**Exercise directions**
According to the passage on fiduciary law, through what has the concept of a fiduciary largely developed instead of formal, statutory realization?

== Source extract ==

Fiduciary law, like many new niches in the legal environment, is a relatively recent invention. It is a product of the evolving specialization in different legal fields. As such, fiduciary law litigation (largely arising from the concept of a fiduciary and the specific duties that a fiduciary owes) is becoming increasingly prevalent. A natural progression of this development is the increased use of a fiduciary duty expert witness. Given the varied subject matters which a fiduciary expert witness may be brought in to discuss, understanding the respective fields of fiduciary law, in addition to the factual elements that a fiduciary duty expert witness may be asked to opine on, is critical to effectively present the expert’s opinion to the fact-finder.
What is Fiduciary Law?
Black’s Law Dictionary defines a fiduciary as, “an individual or institution that is responsible for administering duties for the express benefit of other parties.”. There are fiduciaries in many different aspects of the law. This is because the term is broad enough to cross into other branches. This is similar to how contract law, and elements of it, contribute to other branches. Also like elements of contract law, the concept of a fiduciary has largely developed without formal, statutory realization. Instead, it has developed through common law.

===
== Extracted records ==

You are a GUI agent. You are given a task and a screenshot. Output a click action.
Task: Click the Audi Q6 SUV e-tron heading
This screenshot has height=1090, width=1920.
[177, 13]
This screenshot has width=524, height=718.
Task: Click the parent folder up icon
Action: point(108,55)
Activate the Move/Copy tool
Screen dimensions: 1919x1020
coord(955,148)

===

**Task result**
Through common law.